1375 war  einer der Auslöser der Unruhen das Eingreifen des Rats in die innere Organisation der Handwerke gewesen, so war es 1410 das willkürliche Vorgehen des Rats gegen einen Bürger. Genauer die Verhaftung Hein Brands, aufgrund einer Klage des Herzogs Johann III. von Sachsen-Lauenburg. Hein hatte  offenbar auf ungebührliche Weise öffentlich Schulden von dem Adligen eingemahnt. Er wurde in das Gefängnis im Winserturm gebracht, ohne dass gegen ihn eine Anklage erhoben wurde. Daraufhin erzwangen die Bürger seine Freilassung bis zu einer ordentlichen Verhandlung und bildeten einen Ausschuss von 60 Bürgern, 15 aus jedem der vier Kirchspiele. Mit diesen Sechzigern sollte der Rat über sein Vorgehen verhandeln.  Der Rat handelte mit den Sechzigern eine – in einem Rezess (gemeinsamen Vertrag) niedergelegte – Einigung aus, die den Bürgern eine Mitwirkung bei wichtigen Entscheidungen, vor allem im Kriegsfall, sichern und sie vor willkürlichen Verhaftungen schützen sollte. Dieser Rezess ist somit das erste Dokument, das Hamburger Bürgern ein Mitspracherecht bei Regierungsentscheidungen einräumte.  Weiter wird im Rezess geregelt, dass die Anliegen der Bürger allgemein, auch gegen Fürsten, Landesherren und Ritter, durch den Rat unterstützt werden sollten. Beschwerden gegen den Rat sollten verhandelt und städtische Amtsträger bei Korruption und anderen Vergehen entlassen werden. 1417 konnte der Rat diese Zugeständnisse vorläufig zurücknehmen. Aber der Rezess von 1410 entwickelte sich zum Vorbild für die Ausgleichsverhandlungen nach den Unruhen von 1458 und 1483.

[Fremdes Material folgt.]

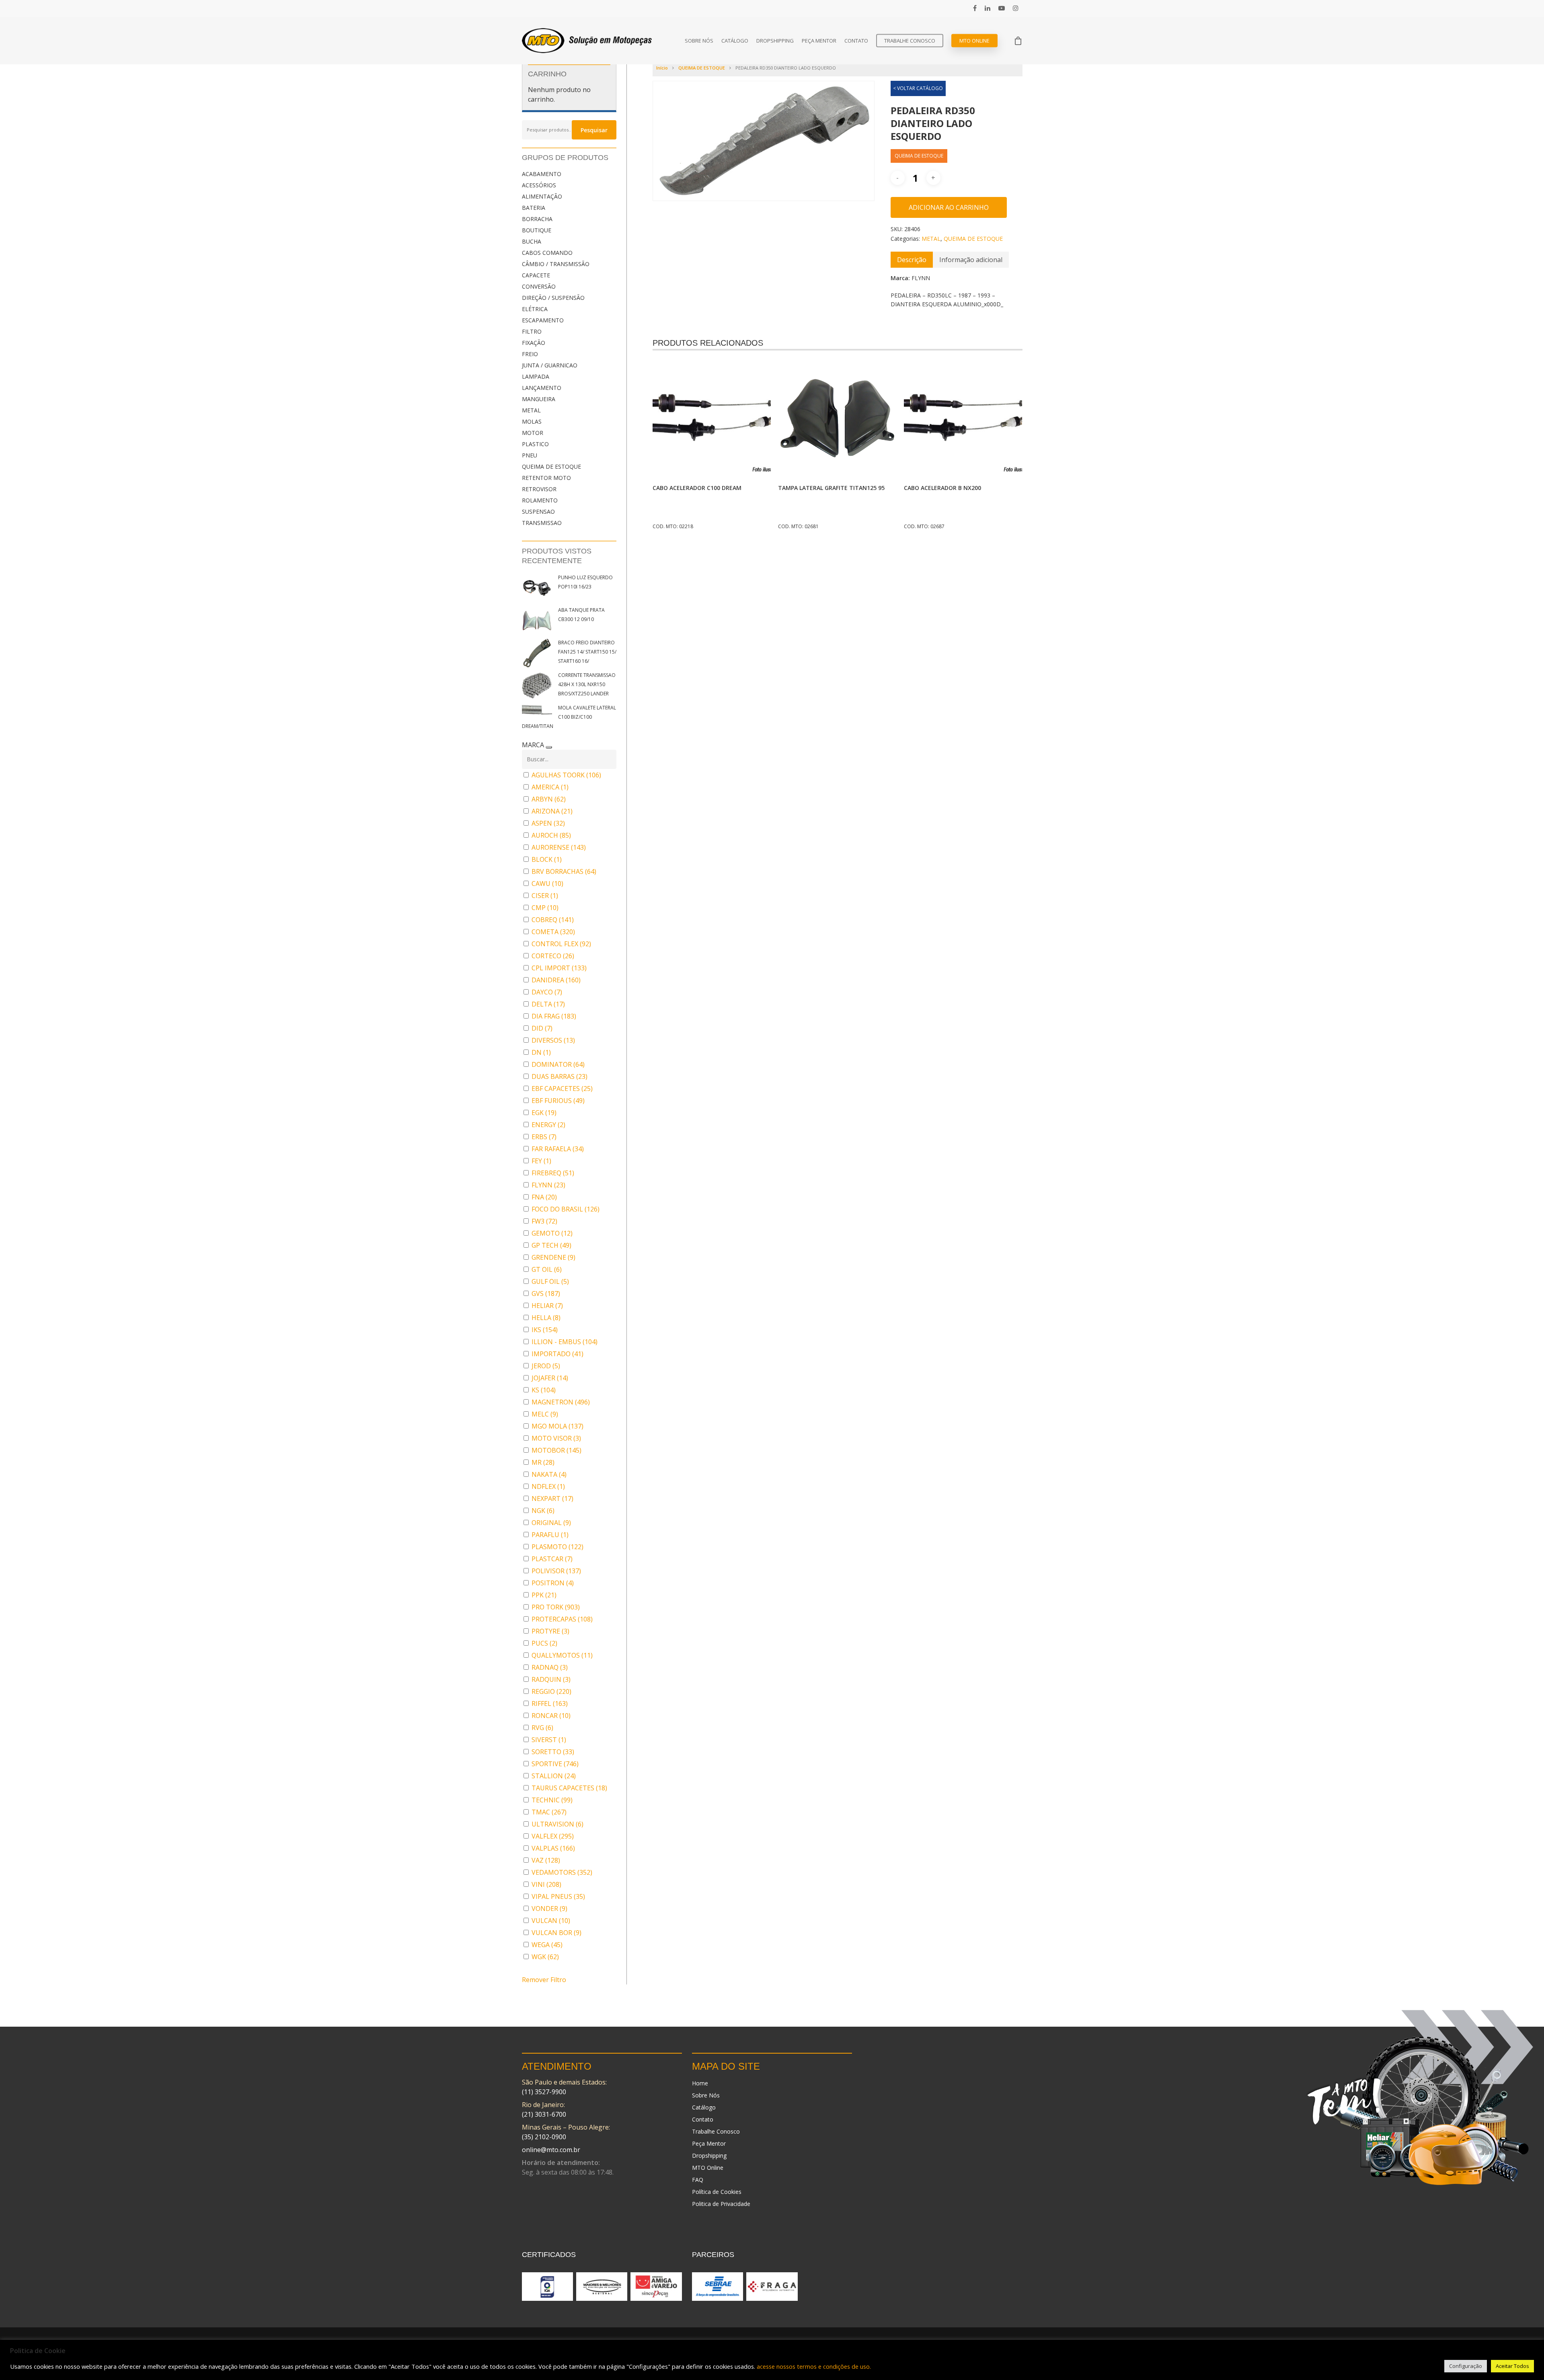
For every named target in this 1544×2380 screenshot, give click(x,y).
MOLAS (532, 421)
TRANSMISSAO (542, 523)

Der Aufruhr von 1458 entstand vor dem Hintergrund des „Lüneburger Prälatenkriegs“. Die Lüneburger Bürger und Ratsherren stritten sich mit Geistlichen der Umgebung um die Nutzung der Saline, der Salzquelle in der Stadt. Als der Hamburger Rat zu vermitteln suchte, aber die hansischen Interessen in den Mittelpunkt stellte und nicht die der Bürger, kam es im Herbst 1458 zu einer Versammlung der Ämter (Zünfte) in Hamburg in der Kirche St. Nikolai, und die Erneuerung der Rechte im Rezess von 1410 wurde eingefordert.

Nachdem der Rat kurzzeitig vier Vertreter der Bürger, darunter zwei der Anführer des Aufstands, in seinen Kreis aufnehmen musste, vermittelten die ursprünglich wohl ebenfalls beteiligten Kaufleute einen Ausgleich in Gestalt eines zweiten, umfangreicheren Rezesses. Darin werden die Rechtssicherheit der Bürger, ihre Mitbestimmung bei wichtigen politischen Entscheidungen sowie die Begrenzung der Vermögenssteuer bestätigt. Der Rat behielt seinerseits die Kontrolle über die Ämter (Zünfte)  und über die Kommunikation der Bürger mit den Kirchspielen und ihren Geschworenen, insofern, als dass Briefe dem Rat ungeöffnet zu übergeben waren. Diese Regelungen erhielten im Oktober 1458 in einer gemeinsamen Sitzung von Rat und Bürgerschaft Gesetzeskraft und beendeten den inneren Unfrieden. Die Ereignisse hatten deutlich gemacht, dass der Rat auf die Unterstützung der Bürgerschaft, insbesondere auf die der Kaufleute, angewiesen war und nicht völlig eigenmächtig handeln konnte.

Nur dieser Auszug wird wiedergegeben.